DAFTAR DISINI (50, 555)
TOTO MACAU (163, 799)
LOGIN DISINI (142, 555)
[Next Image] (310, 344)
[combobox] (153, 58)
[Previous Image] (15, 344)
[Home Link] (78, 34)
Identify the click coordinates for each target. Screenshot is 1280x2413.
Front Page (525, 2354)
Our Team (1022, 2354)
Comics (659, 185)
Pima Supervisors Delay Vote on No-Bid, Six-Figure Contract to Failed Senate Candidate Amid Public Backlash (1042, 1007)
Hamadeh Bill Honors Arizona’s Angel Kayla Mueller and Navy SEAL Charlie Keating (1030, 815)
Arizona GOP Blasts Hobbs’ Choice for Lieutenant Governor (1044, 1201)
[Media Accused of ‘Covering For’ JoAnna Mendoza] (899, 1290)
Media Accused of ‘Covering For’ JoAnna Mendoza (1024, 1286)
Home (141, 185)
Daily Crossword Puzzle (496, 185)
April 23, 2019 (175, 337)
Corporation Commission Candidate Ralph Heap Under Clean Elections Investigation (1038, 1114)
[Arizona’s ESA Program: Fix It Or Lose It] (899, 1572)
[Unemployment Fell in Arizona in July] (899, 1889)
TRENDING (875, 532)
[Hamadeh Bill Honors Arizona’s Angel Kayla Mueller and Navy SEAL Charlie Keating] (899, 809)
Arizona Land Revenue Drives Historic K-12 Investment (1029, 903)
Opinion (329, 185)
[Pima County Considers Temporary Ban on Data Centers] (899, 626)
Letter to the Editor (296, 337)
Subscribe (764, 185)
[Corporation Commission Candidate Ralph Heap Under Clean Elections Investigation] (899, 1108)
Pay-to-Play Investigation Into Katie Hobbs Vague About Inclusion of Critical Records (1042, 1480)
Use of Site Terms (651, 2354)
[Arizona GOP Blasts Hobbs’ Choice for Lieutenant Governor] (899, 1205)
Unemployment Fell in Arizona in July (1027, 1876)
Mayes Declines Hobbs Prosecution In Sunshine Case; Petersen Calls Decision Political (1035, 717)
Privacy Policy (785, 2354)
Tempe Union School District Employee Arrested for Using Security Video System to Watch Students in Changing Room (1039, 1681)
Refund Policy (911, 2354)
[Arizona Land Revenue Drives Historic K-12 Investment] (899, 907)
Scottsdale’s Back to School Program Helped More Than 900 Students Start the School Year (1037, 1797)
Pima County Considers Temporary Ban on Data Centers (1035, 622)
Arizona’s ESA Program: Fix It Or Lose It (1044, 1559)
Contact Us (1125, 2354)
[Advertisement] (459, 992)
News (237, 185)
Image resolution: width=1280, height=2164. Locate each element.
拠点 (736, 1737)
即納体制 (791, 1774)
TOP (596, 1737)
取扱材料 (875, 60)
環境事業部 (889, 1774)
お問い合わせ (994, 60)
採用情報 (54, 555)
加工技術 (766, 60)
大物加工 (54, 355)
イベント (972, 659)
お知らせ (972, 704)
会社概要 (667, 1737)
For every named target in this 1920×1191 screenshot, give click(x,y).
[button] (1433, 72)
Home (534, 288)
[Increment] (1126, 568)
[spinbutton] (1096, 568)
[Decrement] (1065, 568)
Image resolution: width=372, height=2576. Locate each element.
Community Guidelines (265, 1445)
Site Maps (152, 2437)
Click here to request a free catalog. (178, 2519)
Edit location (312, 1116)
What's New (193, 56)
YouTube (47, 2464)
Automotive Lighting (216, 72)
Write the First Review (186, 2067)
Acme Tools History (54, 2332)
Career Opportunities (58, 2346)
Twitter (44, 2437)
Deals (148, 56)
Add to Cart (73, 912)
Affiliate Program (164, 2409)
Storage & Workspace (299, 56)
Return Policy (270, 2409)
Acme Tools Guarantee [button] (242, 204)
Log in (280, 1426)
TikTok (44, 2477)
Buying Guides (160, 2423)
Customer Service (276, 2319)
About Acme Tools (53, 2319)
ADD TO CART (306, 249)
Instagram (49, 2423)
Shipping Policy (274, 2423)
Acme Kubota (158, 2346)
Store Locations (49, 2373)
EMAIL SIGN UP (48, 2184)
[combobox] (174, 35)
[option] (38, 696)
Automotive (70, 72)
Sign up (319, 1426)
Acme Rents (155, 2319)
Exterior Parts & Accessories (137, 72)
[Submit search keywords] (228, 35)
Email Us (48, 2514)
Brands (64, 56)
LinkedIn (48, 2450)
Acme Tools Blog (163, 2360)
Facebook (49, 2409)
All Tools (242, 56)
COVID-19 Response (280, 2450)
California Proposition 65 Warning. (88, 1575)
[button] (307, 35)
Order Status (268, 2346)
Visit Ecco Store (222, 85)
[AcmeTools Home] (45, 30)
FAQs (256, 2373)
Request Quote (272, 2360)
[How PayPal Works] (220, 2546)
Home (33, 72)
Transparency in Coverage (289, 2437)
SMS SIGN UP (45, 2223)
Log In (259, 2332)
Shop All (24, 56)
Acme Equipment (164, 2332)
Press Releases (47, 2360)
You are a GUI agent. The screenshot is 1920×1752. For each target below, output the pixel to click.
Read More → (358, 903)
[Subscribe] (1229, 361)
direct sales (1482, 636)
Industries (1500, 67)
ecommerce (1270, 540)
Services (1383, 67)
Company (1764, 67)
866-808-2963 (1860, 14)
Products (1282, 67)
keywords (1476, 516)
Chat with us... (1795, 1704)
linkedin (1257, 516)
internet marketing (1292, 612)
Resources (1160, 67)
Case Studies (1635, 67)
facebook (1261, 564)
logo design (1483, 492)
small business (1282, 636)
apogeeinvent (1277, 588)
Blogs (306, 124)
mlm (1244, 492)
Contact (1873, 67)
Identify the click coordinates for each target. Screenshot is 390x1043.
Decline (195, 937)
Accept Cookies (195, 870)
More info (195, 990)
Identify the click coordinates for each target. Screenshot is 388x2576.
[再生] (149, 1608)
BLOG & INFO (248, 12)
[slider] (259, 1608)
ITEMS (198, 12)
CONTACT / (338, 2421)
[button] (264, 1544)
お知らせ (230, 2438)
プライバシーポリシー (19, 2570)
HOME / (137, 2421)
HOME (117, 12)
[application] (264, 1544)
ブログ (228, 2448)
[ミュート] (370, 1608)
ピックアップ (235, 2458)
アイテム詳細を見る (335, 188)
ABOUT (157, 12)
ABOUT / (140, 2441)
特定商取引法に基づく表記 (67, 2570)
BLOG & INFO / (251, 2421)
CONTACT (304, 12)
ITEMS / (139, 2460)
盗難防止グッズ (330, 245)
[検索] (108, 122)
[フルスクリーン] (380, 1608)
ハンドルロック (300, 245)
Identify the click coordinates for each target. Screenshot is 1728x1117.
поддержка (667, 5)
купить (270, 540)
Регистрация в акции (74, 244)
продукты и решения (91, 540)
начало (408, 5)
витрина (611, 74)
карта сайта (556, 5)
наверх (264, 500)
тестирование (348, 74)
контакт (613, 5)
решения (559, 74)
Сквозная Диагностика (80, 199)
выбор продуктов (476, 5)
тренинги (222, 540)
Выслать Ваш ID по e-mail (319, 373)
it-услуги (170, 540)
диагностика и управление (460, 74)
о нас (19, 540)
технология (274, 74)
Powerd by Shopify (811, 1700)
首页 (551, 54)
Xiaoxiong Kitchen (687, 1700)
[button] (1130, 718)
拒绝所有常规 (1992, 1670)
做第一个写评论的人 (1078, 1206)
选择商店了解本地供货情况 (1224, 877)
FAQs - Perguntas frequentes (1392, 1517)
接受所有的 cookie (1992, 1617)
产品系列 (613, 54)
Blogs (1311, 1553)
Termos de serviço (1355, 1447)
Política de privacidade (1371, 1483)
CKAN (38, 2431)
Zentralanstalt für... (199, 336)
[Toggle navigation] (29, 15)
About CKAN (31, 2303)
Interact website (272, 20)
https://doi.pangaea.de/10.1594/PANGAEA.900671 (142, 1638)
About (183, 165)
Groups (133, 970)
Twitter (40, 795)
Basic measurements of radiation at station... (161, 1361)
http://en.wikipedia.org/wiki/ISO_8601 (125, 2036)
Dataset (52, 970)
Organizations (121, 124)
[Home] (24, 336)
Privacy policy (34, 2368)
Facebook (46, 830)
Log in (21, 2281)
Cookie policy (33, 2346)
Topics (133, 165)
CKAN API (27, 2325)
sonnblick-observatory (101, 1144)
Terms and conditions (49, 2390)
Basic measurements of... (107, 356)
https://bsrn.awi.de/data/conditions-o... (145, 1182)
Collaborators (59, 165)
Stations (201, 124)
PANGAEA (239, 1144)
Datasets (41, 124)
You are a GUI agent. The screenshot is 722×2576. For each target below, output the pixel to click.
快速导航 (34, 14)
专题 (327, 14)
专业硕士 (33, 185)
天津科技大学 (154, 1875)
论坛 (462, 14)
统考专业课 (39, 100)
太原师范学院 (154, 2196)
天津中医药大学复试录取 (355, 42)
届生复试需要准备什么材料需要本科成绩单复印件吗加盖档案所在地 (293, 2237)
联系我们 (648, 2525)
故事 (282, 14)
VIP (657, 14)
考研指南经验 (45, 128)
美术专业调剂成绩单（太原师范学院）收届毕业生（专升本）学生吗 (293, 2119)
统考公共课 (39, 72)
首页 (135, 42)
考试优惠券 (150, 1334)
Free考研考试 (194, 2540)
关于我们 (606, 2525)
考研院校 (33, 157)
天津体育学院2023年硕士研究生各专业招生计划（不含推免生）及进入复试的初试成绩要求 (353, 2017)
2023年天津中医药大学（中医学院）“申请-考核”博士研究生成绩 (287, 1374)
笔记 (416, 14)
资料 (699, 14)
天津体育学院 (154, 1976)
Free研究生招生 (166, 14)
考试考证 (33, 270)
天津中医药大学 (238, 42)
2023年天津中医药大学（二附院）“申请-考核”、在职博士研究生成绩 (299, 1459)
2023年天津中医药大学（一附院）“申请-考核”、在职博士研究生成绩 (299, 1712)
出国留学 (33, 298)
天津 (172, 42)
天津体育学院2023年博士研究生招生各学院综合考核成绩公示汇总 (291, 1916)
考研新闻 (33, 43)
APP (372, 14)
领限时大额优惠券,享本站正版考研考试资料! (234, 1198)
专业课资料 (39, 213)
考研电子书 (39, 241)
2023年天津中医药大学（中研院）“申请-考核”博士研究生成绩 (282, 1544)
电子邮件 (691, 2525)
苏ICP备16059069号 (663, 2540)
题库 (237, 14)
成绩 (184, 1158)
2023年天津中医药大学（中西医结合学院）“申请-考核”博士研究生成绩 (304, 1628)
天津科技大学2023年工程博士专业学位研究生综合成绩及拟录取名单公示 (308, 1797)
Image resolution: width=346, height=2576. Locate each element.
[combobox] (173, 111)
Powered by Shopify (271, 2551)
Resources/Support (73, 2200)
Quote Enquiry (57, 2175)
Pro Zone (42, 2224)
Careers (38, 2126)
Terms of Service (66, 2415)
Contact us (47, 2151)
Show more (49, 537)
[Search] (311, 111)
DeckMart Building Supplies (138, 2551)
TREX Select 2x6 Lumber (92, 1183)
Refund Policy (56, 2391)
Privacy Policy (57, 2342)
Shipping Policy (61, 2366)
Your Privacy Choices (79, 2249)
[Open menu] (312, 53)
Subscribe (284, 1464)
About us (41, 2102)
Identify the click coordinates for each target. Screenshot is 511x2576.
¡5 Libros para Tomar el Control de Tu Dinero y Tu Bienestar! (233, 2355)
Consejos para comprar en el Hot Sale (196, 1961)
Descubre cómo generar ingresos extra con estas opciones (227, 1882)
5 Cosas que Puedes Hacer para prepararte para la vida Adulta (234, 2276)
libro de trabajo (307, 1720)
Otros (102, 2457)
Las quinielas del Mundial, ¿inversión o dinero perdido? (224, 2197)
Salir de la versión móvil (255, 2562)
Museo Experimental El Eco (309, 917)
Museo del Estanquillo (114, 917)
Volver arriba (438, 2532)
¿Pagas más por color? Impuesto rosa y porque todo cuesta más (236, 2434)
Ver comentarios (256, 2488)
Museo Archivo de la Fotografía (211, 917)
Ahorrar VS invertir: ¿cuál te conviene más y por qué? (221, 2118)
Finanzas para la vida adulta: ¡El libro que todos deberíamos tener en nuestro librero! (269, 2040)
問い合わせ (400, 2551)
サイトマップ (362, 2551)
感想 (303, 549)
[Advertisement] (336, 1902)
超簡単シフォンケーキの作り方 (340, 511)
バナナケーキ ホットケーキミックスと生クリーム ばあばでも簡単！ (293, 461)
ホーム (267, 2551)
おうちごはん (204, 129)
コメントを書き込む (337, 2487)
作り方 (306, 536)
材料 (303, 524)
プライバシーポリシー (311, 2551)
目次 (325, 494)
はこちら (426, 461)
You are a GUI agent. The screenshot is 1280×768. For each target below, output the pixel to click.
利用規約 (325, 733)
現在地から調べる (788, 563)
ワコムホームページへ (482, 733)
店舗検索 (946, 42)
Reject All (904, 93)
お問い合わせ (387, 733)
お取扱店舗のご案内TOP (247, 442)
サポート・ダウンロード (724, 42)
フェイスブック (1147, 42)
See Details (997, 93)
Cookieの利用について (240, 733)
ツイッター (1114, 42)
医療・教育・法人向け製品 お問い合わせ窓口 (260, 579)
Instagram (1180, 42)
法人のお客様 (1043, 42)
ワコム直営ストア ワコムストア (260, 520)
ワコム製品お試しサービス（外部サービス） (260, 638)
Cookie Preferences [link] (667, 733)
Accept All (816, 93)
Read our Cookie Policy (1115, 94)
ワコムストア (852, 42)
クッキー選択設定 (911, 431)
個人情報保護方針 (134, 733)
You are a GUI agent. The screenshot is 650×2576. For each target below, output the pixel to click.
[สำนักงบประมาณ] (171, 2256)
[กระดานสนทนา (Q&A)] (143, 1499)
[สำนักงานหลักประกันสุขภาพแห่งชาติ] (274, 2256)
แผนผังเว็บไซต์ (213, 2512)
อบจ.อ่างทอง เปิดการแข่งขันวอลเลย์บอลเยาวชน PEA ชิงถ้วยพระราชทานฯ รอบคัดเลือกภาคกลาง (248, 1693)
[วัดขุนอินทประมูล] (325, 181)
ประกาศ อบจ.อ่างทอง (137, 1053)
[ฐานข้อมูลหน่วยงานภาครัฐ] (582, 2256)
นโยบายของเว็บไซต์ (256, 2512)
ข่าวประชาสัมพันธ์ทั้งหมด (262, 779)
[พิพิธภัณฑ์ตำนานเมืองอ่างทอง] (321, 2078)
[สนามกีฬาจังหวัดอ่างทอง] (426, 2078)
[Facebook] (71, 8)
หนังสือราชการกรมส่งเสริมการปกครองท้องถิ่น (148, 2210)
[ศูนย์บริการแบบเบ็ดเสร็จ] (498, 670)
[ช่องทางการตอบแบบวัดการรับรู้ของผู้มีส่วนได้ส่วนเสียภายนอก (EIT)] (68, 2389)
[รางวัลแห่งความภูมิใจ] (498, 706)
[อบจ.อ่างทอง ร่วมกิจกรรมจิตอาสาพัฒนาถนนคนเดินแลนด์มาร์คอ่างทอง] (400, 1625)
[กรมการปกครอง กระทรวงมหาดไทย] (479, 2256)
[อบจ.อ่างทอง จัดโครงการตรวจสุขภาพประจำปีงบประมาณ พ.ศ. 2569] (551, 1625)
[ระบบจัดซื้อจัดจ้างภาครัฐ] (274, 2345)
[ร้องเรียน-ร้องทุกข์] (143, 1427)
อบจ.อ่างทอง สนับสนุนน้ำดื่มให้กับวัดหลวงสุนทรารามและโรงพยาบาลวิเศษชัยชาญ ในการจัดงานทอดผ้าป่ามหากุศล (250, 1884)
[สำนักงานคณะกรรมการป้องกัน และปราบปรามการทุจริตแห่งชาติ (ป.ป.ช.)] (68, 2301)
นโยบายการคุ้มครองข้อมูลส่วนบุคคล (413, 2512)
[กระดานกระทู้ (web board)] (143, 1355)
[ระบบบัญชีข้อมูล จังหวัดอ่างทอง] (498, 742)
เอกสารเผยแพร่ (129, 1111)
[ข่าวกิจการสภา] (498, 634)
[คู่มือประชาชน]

§ **WORK REQUEST**
In the data above, retype exactly and only the lines between the one holding "ประกาศ อบจ.อ่างทอง (137, 1053)" and the one holding "[Facebook] (71, 8)", inclusive.

§ **RESPONSE BOX**
ประกาศ อบจ.อ่างทอง (137, 1053)
[ฐานข้อมูลหน่วยงานภาครัฐ] (582, 2256)
นโยบายของเว็บไซต์ (256, 2512)
ข่าวประชาสัมพันธ์ทั้งหมด (262, 779)
[พิพิธภัณฑ์ตำนานเมืองอ่างทอง] (321, 2078)
[สนามกีฬาจังหวัดอ่างทอง] (426, 2078)
[Facebook] (71, 8)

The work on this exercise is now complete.